I saw your postings regarding SC Law Group and was curious. The person I talked to over the phone seems knowledgeable of mortgage modification. I have provided them info regarding my financial documents (bank statements, mortgage statements, and employer pay stubs). I needed to pay an upfront fee (several thousand) for the loan modification. I did not pay the upfront fee. Attached is copy of the mailing I got from SC Law Group.
From your postings, SC Law Group does not seem credible. Should I be worried that SC Law Group has my financial info? ”
I’m less concerned about SC Law Group having your information than I am about the mailing that you received. It looks like they are still sending out mailers that look like official government forms mailer that others have be chastised for. I mean really, hasn’t the folks behind SC Law Group taken enough heat for their mailers already?
Sending out mailers that say things like “Eligibility Notice” or “Payment Reduction Notice” seem deceptively confusing to me.
If you are worried about them having your information, contact them and ask them to destroy it and then keep your eye on a consolidated credit report or use a free service like CreditKarma to monitor your credit report for any activity.

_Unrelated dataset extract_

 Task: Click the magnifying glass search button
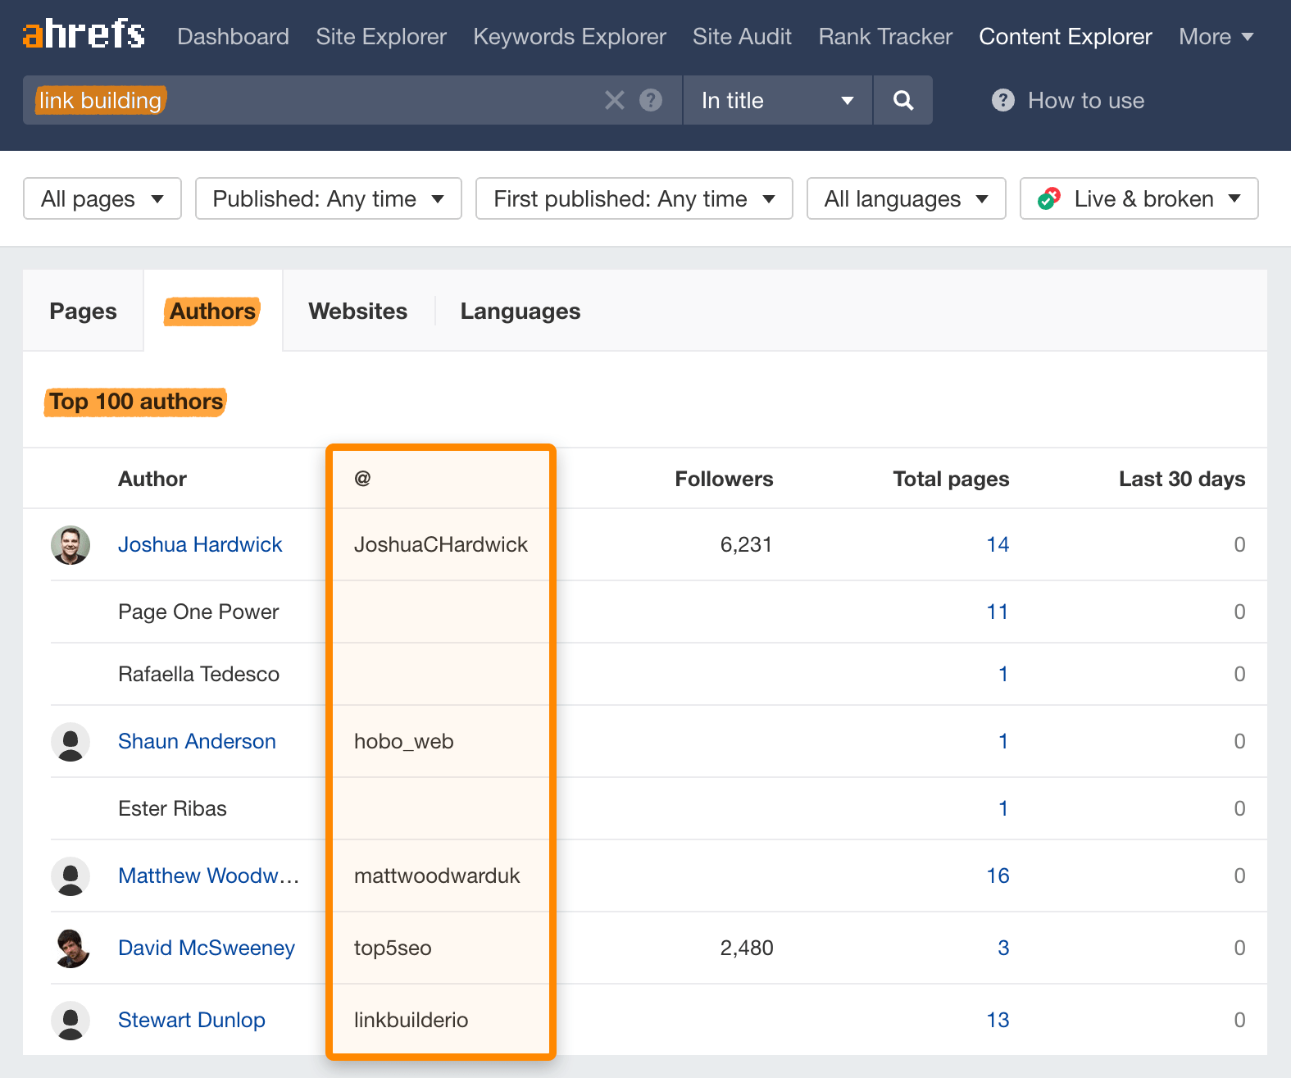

Charging advanced fees for mortgage modification help is not permitted. Attorneys may have a limited exemption of they meet the following criteria:
- they are engaged in the practice of law
- they are licensed in the state where the consumer or the dwelling is located
- they are complying with state laws and regulations governing attorney conduct related to the rule.
I’m not sure what state you live in.
These limitations are found under the FTC Mortgage Assistance Relief Services rules (MARS)
The most significant consumer protection under the FTC’s new rule is the advance fee ban. Under this provision, mortgage relief companies may not collect any fees until they have provided consumers with a written offer from their lender or servicer that the consumer decides is acceptable, and a written document from the lender or servicer describing the key changes to the mortgage that would result if the consumer accepts the offer. The companies also must remind consumers of their right to reject the offer without any charge.